Sieben Millionen Euro für neue Toiletten: Berlin erhält 68 barrierefreie WCs

Nicht nur Touristen profitieren von den 68 neuen öffentlichen WCs in Berlin, die der Senat mit Bund-Länder-Mitteln fördert.

Das Problem klingt für viele zunächst trivial, ist es aber für die Berliner Wirtschaft, die Tourismusindustrie und sicher auch etliche Anwohner nicht: Berlin wird 68 neue Toilettenstandorte an „touristisch relevanten Bereichen“ fördern.

Bis zum Jahr 2021 sind dafür laut Senatswirtschaftsverwaltung rund sieben Millionen Euro vorgesehen. Am Dienstag steht im Senat der Bericht über die Umsetzung des sogenannten Toilettenkonzepts auf der Tagesordnung.

Das Geld für die neue WC-Anlagen stammt vom Bund-Länder-Förderprogramm „Gemeinschaftsaufgabe Verbesserung der regionalen Wirtschaftsstruktur“ – kurz GRW.

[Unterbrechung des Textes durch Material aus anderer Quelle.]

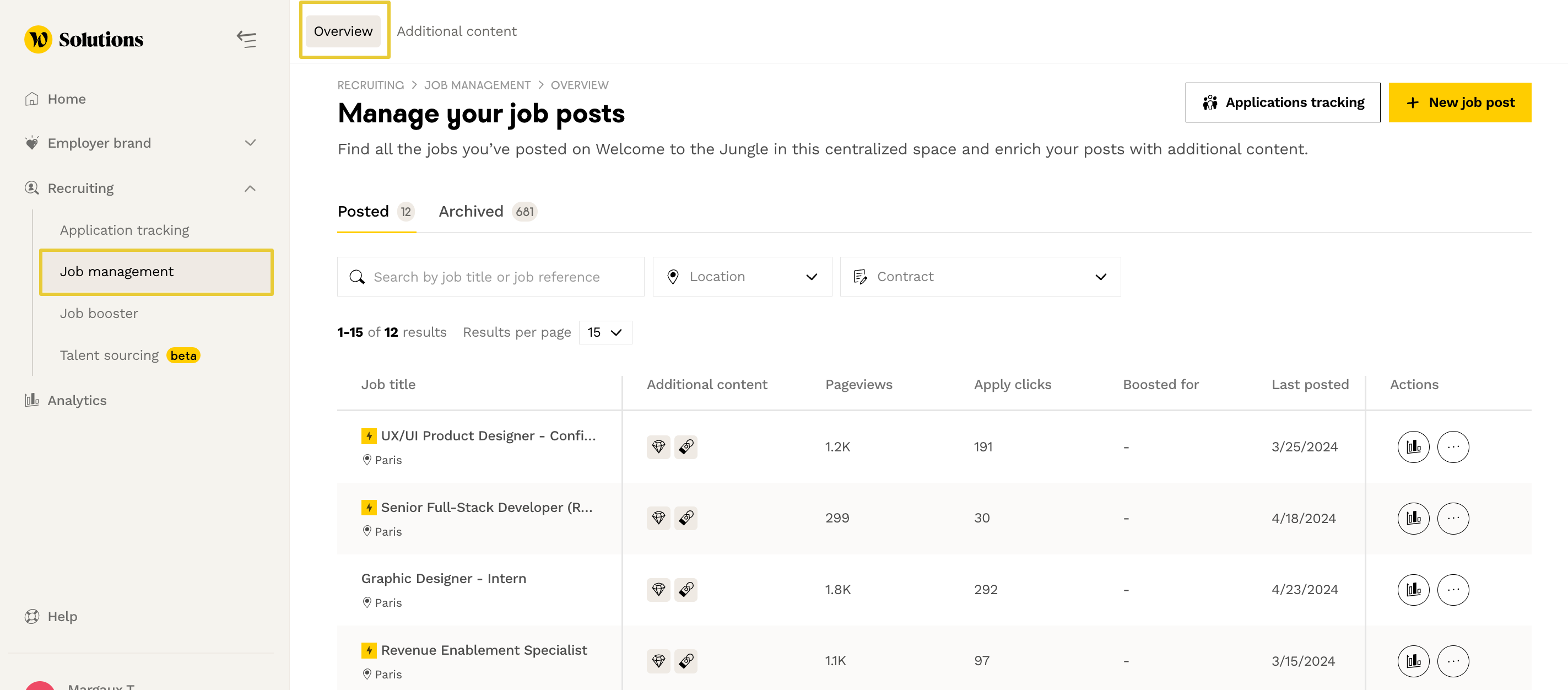Viewport: 1568px width, 690px height.
Task: Change results per page dropdown
Action: pos(604,332)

Zu den GRW-Projekten gehören neben dem Toilettenkonzept beispielsweise auch der Neubau des Oberstufenzentrums „Lise Meitner“ in Neukölln, der Neubau der Salvador-Allende-Brücke in Köpenick sowie der Neubau der südlichen Rhinstraßenbrücke in Lichtenberg.

Welche Orte in Berlin touristisch relevant sind und neue Modultoiletten erhalten, sei zuvor in einer Bedarfsanalyse ermittelt worden, sagte ein Sprecher der Senatswirtschaftsverwaltung.

Hier seien sowohl zentrale „Hotspots“ wie der Gendarmenmarkt, das Olympiastadion oder der Berliner Dom berücksichtigt worden als auch innerstädtische Randbezirke, die ebenfalls attraktiv für Touristen und Besucher sind: etwa der Tierpark in Friedrichsfelde, die Gärten der Welt in Marzahn oder das Tempelhofer Feld.

Die Touristen sollen auch weiterhin von den Bewohnern akzeptiert werden

Dem Senat ist es wichtig, dass die Touristen – wenn sie denn nach den Corona-Lockerungen wieder in die Hauptstadt kommen – von den Bewohnern weiterhin akzeptiert werden. Gleichzeitig sieht das Gesamtkonzept der Senatswirtschaftsverwaltung vor, stärker auf Qualitätstourismus zu setzen. Interessierte Berlin-Besucher können nicht nur an den üblichen Sehenswürdigkeiten die Attraktivität der Stadt erfahren, sondern auch in den Kiezen und Bezirken mit ihren Angeboten.

„Deren Potenziale sollen künftig stärker in den Mittelpunkt gerückt werden“, sagte der Sprecher.

Doch egal wo, ob an den bekannten Tourismusattraktionen oder den kleinen Schätzen der Stadt – eine gute sanitäre Infrastruktur ist wichtig, sonst gibt es Ärger auf allen Seiten: Bei den Besuchern, die Berlin gerade jetzt wieder nötig braucht und bei den Bewohnern, die keine in der Öffentlichkeit urinierenden Gäste gebrauchen können.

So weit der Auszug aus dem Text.